CREATE (alice)-[:CLOSE_FRIEND {
since: timestamp(),
interaction_score: 0.95
}]->(carol);
-- Professional connections
MATCH (alice:User {id: 'u1'}), (david:User {id: 'u4'})
CREATE (alice)-[:COLLEAGUE {
company: 'TechCorp',
start_date: date('2022-03-01'),
department: 'Engineering'
}]->(david);
Content and Engagement
-- Posts
CREATE
(:Post {
id: 'p1',
content: 'Just launched my first graph database app!',
timestamp: timestamp(),
type: 'text',
visibility: 'public'
}),
(:Post {
id: 'p2',
content: 'Check out this amazing graph visualization',
timestamp: timestamp(),
media_url: 'https://example.com/viz.png',
type: 'image'
});
-- Authorship
MATCH (alice:User {id: 'u1'}), (post:Post {id: 'p1'})
CREATE (alice)-[:POSTED {timestamp: timestamp()}]->(post);
-- Engagement
MATCH (bob:User {id: 'u2'}), (post:Post {id: 'p1'})

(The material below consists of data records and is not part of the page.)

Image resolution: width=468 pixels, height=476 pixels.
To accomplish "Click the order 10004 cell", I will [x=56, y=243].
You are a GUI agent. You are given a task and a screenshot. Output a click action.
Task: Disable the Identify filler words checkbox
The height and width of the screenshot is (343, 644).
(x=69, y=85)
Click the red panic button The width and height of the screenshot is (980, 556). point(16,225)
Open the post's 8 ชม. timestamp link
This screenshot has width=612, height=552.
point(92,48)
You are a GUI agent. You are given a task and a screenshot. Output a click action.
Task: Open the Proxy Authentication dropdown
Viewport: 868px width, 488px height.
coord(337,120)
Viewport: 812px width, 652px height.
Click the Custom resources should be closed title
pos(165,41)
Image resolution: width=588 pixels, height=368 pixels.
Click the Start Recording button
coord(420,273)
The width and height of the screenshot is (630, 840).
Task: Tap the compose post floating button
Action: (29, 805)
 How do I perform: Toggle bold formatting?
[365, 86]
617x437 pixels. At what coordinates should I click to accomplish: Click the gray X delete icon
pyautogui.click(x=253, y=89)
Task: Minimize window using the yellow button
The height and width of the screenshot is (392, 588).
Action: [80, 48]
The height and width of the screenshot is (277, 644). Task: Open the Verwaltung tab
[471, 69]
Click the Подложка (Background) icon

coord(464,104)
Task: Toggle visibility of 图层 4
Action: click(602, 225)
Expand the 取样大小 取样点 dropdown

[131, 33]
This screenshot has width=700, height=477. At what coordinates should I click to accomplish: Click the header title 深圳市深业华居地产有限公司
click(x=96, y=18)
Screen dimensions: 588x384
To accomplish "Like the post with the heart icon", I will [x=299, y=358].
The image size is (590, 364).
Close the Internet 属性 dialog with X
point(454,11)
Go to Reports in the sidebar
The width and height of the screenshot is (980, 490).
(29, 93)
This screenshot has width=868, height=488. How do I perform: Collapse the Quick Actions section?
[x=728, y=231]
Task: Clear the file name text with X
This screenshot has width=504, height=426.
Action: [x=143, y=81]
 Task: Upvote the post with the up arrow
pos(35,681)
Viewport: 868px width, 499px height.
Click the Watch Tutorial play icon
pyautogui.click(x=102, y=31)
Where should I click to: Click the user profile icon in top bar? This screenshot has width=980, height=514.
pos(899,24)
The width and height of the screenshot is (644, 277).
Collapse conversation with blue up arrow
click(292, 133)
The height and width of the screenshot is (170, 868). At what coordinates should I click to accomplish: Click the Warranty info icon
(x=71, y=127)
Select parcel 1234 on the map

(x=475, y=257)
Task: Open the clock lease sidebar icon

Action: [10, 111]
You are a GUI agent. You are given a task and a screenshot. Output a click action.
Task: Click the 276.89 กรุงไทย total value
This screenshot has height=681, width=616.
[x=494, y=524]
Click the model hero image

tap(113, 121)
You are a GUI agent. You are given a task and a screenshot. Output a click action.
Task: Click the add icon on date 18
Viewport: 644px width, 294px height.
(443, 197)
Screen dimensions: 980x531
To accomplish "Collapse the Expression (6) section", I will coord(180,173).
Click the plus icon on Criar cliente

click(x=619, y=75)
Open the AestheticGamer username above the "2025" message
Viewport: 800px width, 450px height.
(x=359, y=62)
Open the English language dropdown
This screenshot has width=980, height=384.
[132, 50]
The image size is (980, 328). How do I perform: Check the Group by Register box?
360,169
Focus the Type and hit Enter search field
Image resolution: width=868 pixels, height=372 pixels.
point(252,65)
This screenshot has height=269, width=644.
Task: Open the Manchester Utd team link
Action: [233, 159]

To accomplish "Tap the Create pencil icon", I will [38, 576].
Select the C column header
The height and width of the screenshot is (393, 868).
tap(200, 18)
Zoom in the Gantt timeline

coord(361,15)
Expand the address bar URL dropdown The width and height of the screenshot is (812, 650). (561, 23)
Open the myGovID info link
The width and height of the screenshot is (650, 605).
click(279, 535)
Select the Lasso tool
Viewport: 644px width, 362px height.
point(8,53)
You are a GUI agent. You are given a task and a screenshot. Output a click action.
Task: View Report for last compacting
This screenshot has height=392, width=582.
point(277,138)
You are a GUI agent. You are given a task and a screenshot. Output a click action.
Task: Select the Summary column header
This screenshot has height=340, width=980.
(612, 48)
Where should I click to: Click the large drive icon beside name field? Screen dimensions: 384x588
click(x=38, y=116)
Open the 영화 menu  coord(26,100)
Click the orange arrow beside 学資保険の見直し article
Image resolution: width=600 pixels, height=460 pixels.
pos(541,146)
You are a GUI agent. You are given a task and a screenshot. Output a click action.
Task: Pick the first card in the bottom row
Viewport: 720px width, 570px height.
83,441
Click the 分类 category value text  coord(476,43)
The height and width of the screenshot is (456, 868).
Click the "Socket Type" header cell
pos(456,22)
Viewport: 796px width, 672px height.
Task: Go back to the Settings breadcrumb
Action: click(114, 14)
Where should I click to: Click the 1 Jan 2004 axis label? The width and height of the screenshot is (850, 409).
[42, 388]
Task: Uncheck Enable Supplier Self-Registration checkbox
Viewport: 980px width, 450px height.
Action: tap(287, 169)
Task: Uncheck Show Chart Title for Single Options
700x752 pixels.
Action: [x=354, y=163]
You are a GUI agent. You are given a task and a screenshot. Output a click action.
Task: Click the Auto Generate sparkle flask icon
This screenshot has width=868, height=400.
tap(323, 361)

CREATE (bob)-[:LIKED {timestamp: timestamp()}]->(post);
MATCH (carol:User {id: 'u3'}), (post:Post {id: 'p1'})
CREATE (carol)-[:SHARED {
timestamp: timestamp(),
comment: 'This is awesome!'
}]->(post);
Implementation Guide
Step 1: Friend Recommendations
Mutual Friends Algorithm
-- Find users with mutual friends
MATCH (me:User {id: 'u1'})-[:FOLLOWS]->(mutual:User)<-[:FOLLOWS]-(candidate:User)
WHERE NOT EXISTS((me)-[:FOLLOWS]->(candidate))
AND candidate <> me
WITH candidate, count(DISTINCT mutual) AS mutual_count,
collect(DISTINCT mutual.username) AS mutual_friends
RETURN candidate.id,
candidate.username,
candidate.name,
mutual_count,
mutual_friends
ORDER BY mutual_count DESC
LIMIT 10;
func getFriendRecommendations(ctx context.Context, db *sql.DB, userID string) ([]Recommendation, error) {
rows, err := db.QueryContext(ctx, `
MATCH (me:User {id: ?})-[:FOLLOWS]->(mutual:User)<-[:FOLLOWS]-(candidate:User)
WHERE NOT EXISTS((me)-[:FOLLOWS]->(candidate)) AND candidate <> me
WITH candidate, count(DISTINCT mutual) AS mutual_count
RETURN candidate.id, candidate.username, candidate.name, mutual_count
ORDER BY mutual_count DESC
LIMIT 10
`, userID)
if err != nil {
return nil, err
}
defer rows.Close()
var recommendations []Recommendation
for rows.Next() {
var r Recommendation
rows.Scan(&r.ID, &r.Username, &r.Name, &r.MutualCount)
recommendations = append(recommendations, r)
}
return recommendations, nil
}
async def get_friend_recommendations(conn, user_id: str, limit: int = 10):
page, _ = await conn.query("""
MATCH (me:User {id: $user_id})-[:FOLLOWS]->(mutual:User)<-[:FOLLOWS]-(candidate:User)
WHERE NOT EXISTS((me)-[:FOLLOWS]->(candidate)) AND candidate <> me
WITH candidate, count(DISTINCT mutual) AS mutual_count,
collect(DISTINCT mutual.username) AS mutual_friends
RETURN candidate.id, candidate.username, candidate.name,
mutual_count, mutual_friends
ORDER BY mutual_count DESC
LIMIT $limit
""", {"user_id": user_id, "limit": limit})
return [
{
"id": row["candidate.id"].as_string,
"username": row["candidate.username"].as_string,
"mutual_count": row["mutual_count"].as_int,
"mutual_friends": row["mutual_friends"].as_array
}
for row in page.rows
]
async fn get_friend_recommendations(conn: &mut Connection, user_id: &str) -> Result<Vec<Recommendation>> {
let params = [("user_id", Value::string(user_id))].into();
let (page, _) = conn.query_with_params(r#"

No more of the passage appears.